Advertisement

Israeli Arabs Emboldened by Victory : Mideast: Forcing Rabin to back down on confiscating Jerusalem land boosts minority politicians’ confidence.

Share
TIMES STAFF WRITER

The day after they forced Israel’s government to back down from its plan to confiscate Palestinian-owned property here, Israeli Arab politicians vowed Tuesday to keep up the pressure on Prime Minister Yitzhak Rabin.

“This gives us Arabs inside Israel political confidence and strength,” said Taleb Sanaa, one of two members of the Arab Democratic Party, which threatened to bring Rabin’s government down with a no-confidence motion in the Knesset, Israel’s Parliament.

Sanaa and other Israeli Arab politicians said the government’s retreat on the confiscation opens the door to greater involvement by Israel’s 18% Arab minority in peacemaking.

Advertisement

“I think that we will become more politically active . . . to protect the peace process and serve the well-being of both Arabs and Jews,” Sanaa told Voice of Palestine Radio.

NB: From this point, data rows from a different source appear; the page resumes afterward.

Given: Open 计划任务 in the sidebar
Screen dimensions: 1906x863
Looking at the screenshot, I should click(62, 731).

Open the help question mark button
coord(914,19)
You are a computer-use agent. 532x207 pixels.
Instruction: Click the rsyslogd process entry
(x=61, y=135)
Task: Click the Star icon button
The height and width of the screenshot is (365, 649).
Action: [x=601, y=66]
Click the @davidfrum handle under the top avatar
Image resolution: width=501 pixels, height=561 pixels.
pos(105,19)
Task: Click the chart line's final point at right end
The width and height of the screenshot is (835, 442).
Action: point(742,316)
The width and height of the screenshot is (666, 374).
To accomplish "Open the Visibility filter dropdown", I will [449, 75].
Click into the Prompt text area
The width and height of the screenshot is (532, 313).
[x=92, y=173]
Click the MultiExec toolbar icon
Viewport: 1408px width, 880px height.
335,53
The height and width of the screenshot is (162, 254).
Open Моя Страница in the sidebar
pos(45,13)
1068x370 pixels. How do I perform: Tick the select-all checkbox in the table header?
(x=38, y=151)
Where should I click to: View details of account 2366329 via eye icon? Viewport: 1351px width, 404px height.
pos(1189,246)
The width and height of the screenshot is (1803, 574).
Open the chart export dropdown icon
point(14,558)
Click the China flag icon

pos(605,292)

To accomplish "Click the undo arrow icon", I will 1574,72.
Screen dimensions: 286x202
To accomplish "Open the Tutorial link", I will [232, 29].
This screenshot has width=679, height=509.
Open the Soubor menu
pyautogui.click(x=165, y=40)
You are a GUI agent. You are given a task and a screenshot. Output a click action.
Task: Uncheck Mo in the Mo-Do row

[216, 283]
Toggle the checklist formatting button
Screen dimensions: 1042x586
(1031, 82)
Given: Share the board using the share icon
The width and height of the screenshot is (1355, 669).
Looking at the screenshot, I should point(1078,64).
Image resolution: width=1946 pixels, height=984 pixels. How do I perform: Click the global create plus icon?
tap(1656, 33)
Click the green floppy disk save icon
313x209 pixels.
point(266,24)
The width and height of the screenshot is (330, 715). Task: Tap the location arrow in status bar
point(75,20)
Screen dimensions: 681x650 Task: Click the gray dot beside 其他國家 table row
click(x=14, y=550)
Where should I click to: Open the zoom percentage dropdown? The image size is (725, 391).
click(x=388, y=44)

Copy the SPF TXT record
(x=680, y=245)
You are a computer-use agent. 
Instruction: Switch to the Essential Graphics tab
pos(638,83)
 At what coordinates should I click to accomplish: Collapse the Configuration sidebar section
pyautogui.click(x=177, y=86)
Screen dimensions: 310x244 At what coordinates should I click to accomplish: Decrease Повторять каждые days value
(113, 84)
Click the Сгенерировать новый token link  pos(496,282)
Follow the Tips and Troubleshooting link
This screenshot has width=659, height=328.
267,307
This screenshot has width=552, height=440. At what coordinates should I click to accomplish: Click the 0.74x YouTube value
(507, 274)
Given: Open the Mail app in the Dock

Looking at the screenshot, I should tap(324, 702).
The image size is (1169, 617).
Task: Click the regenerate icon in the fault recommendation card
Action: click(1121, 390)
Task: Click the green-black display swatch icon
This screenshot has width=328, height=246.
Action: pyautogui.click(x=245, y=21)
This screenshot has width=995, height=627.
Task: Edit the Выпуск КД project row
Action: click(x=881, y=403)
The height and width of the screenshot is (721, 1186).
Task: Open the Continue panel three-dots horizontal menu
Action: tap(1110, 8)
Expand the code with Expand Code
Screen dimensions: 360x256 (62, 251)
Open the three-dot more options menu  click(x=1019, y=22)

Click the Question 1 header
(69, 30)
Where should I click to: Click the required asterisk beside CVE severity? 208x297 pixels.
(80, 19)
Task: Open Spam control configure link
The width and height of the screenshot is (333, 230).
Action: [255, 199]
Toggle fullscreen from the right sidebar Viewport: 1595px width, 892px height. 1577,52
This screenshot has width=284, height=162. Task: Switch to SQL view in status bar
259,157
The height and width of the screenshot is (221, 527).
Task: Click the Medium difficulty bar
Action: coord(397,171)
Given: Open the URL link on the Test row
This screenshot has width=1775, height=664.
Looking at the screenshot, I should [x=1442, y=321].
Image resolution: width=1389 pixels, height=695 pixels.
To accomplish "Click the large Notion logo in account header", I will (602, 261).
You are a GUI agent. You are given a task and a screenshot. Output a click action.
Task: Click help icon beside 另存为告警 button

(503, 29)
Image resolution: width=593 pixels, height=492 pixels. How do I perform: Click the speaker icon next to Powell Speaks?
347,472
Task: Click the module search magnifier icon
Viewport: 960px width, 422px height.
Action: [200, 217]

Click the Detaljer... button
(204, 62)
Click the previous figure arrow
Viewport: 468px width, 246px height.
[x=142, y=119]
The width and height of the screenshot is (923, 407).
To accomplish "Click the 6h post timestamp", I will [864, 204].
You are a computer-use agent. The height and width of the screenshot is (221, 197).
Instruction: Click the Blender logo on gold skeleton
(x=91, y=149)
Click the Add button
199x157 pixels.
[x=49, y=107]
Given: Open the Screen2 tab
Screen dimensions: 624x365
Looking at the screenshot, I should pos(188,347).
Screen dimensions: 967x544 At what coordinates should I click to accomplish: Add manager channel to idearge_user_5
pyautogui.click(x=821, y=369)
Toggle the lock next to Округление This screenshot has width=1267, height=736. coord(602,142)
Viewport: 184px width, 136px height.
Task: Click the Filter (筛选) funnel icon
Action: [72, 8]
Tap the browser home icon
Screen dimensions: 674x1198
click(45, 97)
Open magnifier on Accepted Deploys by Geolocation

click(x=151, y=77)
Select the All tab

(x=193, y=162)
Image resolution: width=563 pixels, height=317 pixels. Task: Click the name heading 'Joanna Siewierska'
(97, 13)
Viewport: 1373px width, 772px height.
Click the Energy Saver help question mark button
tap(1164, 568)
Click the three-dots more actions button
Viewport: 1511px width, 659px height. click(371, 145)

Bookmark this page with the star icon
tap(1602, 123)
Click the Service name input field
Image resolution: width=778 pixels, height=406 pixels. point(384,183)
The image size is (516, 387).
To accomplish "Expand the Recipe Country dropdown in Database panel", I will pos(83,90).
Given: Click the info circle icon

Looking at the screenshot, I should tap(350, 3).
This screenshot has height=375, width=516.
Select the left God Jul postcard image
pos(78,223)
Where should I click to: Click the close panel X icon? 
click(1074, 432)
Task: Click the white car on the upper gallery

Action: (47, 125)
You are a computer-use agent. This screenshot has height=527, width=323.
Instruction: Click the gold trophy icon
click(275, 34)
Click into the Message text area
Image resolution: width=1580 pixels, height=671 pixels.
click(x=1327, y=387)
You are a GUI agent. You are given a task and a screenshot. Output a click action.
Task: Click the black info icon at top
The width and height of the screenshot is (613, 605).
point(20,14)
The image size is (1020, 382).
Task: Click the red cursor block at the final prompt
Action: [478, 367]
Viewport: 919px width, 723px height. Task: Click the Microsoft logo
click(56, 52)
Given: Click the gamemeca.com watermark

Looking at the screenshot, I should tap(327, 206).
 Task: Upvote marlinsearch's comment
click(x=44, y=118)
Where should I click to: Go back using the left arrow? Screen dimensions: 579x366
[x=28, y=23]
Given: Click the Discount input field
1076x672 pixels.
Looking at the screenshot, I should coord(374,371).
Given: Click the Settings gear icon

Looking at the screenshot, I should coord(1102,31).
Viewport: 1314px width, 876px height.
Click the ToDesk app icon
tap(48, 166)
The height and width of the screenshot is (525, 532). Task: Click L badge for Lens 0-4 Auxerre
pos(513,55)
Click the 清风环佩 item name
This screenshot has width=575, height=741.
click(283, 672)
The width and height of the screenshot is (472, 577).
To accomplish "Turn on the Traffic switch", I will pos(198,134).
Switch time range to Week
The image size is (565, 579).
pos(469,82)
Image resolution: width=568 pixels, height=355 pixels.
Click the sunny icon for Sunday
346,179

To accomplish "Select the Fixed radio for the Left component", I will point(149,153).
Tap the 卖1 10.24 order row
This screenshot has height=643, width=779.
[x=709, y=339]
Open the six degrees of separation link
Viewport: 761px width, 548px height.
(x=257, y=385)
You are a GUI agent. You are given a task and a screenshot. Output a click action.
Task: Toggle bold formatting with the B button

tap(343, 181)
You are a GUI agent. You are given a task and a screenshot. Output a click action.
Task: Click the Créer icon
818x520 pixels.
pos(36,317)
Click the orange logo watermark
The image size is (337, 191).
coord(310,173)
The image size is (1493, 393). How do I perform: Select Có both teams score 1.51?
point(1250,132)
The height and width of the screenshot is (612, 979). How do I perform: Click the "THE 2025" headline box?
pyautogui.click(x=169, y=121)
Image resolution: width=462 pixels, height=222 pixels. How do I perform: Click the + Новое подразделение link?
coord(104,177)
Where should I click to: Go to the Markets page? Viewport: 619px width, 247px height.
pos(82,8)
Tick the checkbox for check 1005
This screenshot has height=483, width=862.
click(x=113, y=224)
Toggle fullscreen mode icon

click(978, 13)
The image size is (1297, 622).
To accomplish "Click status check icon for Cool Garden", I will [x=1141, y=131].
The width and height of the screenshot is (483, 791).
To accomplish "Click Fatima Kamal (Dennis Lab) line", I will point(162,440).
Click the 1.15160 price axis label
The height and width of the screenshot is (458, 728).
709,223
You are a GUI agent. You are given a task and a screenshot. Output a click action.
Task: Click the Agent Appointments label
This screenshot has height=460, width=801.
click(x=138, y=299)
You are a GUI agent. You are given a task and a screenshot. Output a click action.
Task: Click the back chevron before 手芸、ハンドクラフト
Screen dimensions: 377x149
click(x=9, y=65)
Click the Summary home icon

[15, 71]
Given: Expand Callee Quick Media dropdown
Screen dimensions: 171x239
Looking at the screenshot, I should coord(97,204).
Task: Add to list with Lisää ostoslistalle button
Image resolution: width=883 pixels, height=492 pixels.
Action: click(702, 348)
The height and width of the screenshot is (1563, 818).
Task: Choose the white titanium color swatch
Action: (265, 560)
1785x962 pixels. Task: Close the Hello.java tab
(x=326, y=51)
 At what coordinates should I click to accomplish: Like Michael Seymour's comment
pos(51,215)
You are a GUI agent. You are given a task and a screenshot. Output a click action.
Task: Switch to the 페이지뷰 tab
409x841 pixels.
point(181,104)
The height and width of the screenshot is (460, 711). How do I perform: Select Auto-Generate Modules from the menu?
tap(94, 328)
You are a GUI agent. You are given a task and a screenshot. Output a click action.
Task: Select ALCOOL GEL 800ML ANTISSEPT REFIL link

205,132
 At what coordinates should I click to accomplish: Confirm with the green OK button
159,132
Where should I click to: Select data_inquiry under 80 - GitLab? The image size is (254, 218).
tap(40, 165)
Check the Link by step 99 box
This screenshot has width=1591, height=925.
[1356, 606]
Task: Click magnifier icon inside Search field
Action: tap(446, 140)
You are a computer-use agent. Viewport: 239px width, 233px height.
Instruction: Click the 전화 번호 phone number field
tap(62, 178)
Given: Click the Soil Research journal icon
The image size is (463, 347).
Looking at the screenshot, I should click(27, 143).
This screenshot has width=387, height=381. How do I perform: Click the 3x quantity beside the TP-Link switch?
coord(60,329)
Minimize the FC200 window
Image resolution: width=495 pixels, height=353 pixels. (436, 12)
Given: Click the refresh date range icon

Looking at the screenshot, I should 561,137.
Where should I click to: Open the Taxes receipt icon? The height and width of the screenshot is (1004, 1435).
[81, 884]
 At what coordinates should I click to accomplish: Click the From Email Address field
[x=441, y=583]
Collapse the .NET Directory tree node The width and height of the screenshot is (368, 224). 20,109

On Monday, Rabin’s government came perilously close to being brought down after the Arab Democratic Party and the Arab-dominated Democratic Front for Peace and Equality, known as Hadash, brought forward a Knesset no-confidence motion to protest the government’s proposed confiscation of 131 acres, most of them Palestinian-owned, in southern Jerusalem.

The government said it needed the land for a new police station and several thousand apartments for Jews.

By themselves, the Arab-dominated parties control only five seats in Israel’s 120-seat Knesset. But they were joined by the ultra-Orthodox religious parties and by Likud, the largest opposition party, giving them enough votes to become a force to be reckoned with.

“The Arabs of Israel celebrated yesterday their first Independence Day as citizens with equal rights in their country,” political commentator Ron Mayberg wrote in the mass-circulation daily Maariv. “The Arabs of Israel have waited 47 years for this moment, the moment that they would stop being used as a mute rubber stamp for any centrist government with leftist leanings, just in order to block a rightist government; the moment in which, after years of burning insults, their problems and positions ignored, and a sense of contempt and insult among their constituents, they became a real check and balance.”

Rabin’s minority government had been able to rely on votes of Arab-dominated parties to survive no-confidence motions brought by Likud or other nationalist Jewish parties. He had always been able to persuade Arab-dominated parties that any Labor-led government had to be better for their constituents than a Likud-led government.

Advertisement

But this time, Arab-dominated parties believed that Israel’s confiscation of land in Jerusalem would kill the peace process.

“We said from the beginning that the confiscation decision was a step by the Israeli prime minister and his government to bury the peace process,” Hadash leader Hashem Mahmid said. “On this basis, we decided to ask for the no-confidence vote unless they changed their mind.”

Faced with the defection of the Arab-dominated parties, Rabin called an emergency Cabinet session to freeze the government’s confiscation decision.

It was a rare, important political victory for Israeli Arabs, who have watched with growing consternation Israel’s slow-moving negotiations with the PLO on Palestinian self-rule in the West Bank.

Israeli Arabs have been casting about for a role to play since Israel signed a peace accord with the Palestine Liberation Organization.

Israeli Arab politicians have acted as intermediaries--between Palestinian factions in the Gaza Strip, where PLO Chairman Yasser Arafat’s self-governing authority is based, and between Israel and the Palestinians.

Advertisement

But often, Israeli Arab politicians are treated with suspicion and sometimes contempt by all sides.

Many Palestinians in the territories regard them as traitors because they are Israeli citizens.

Israeli mainstream political parties have never included them in any coalition government because their loyalties are considered suspect. And their own constituents, Israeli Arabs, often abandon them in favor of voting for one of the many Zionist parties--including Likud.

One Israeli Arab analyst said he believes that the government’s decision Monday may breathe new life into Israeli Arab parties.

“Arabs in Israel have been debating the significance of their participation in the Israeli political system,” said Ahmad Sadi, a lecturer at Tel Aviv University. “Many Arabs feel that the Arab parties have so far failed to do anything worthwhile through the parliamentary channel. They seemed to just follow the government in its votes.”

But by stopping--at least temporarily--this one confiscation, Sadi said, the Israeli Arab parties “undoubtedly increased their declining popularity.”

Advertisement

Even jubilant Israeli Arab politicians, however, acknowledged that their victory was limited.

Several said they intend to keep fighting to brake Israeli building in Jerusalem and the West Bank, where the government still intends to put up several thousand more homes for Jews before final status talks begin next May with the PLO.